Oil dislocation an opportunity for equity advisors

Looking at the long term is how advisors need to view the current market volatility, encouraging clients to be patient for the inevitable reward

As oil prices continue to languish and the loonie flounders, one investment expert sees opportunities to make real inroads in the long term.
 
“So much of this volatility is based on the short term, the here and now, creating exceptional opportunities for investors willing to think multiple years out – and in some cases multiple decades out,” says Tim Caulfield, vice president, Franklin Bissett Investment Management’s director of equity research and portfolio manager. “Therein lay the opportunity.”
 
The market has been witness to what Caulfield calls extreme weakness in the earlier course of this year, with the energy and material sectors dipping 20% - which makes for low-hanging fruit that is ready for the taking.
 
“Below the surface, we’ve seen such extreme weakness in specific individual securities that we can target those individual opportunities and find those dislocations in the marketplace that you can achieve by taking a passive approach,” he told WP. “I think ultimately where it becomes interesting is it is really about the long term of these businesses that is going to matter.
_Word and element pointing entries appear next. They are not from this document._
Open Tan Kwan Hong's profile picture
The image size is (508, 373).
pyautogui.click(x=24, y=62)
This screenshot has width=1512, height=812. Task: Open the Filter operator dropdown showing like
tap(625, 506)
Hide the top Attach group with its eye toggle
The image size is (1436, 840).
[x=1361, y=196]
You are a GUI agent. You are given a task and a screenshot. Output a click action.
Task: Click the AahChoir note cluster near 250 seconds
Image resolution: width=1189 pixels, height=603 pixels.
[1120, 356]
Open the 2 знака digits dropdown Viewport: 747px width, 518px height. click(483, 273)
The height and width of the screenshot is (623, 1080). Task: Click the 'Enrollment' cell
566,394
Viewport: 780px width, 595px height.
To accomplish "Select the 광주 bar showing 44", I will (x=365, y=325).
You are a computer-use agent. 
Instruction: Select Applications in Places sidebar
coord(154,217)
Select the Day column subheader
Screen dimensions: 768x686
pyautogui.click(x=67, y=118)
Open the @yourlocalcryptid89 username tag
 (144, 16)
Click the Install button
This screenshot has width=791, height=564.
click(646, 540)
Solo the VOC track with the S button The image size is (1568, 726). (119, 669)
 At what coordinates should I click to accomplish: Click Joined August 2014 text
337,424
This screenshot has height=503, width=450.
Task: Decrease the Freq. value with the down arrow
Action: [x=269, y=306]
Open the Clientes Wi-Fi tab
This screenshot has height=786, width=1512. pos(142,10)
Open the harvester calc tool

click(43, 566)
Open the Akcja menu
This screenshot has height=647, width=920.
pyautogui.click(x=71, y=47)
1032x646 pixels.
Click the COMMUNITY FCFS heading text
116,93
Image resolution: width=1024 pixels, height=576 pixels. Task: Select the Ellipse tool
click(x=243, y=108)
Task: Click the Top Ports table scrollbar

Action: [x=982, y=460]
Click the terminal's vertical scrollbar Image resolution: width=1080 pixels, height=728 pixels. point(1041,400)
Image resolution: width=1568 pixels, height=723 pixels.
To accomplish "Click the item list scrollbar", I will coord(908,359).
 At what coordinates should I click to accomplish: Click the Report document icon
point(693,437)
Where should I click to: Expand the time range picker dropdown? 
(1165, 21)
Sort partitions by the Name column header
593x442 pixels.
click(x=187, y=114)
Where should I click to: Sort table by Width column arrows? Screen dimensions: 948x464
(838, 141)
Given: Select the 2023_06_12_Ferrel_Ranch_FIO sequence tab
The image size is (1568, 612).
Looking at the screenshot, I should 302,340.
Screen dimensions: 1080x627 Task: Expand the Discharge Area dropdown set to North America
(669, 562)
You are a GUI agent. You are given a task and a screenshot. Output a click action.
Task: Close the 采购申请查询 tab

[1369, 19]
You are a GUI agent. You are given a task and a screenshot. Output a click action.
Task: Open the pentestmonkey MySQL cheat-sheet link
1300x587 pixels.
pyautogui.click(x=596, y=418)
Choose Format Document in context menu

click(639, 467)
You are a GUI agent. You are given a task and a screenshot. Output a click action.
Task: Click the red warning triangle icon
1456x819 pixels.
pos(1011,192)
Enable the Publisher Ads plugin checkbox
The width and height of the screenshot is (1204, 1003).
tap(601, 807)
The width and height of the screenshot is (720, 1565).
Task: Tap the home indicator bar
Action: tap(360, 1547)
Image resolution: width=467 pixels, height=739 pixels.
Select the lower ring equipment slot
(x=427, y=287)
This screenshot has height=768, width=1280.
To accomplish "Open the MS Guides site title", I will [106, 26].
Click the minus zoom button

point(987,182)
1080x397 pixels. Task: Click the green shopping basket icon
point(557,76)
How we get to where we’re going is less relevant than where we end up.”
 
Equity markets can be inefficient, particularly in the short term, Caulfield points out, with the price of equities not necessarily reflecting the true intrinsic value of the underlying businesses at all points in time.
 
“This has been the case in the Canadian equity market. And one of the reasons why would be the more cyclical components of the equity market in Canada, such as the energy sector, the materials sector,” he says. “An excellent example is that we’ve been experiencing for the last year and a half a severe downturn in the energy sector, driven by oil and gas prices.”
 
But what it really boils down to is whether or not the weakness in equity prices is a fair reaction or an over or underreaction.
 
“In many cases we’re seeing pretty significant overreactions, where fear has taken hold of the energy sector of the Canadian equity market,” says Caulfield. “And in some cases underreactions – but it is through all of that inefficiency and dislocations between the price of the security at any one point in time, and what the true value of the business is based on its long term globalized, full-cycle profitability. It can create such attractive opportunities.”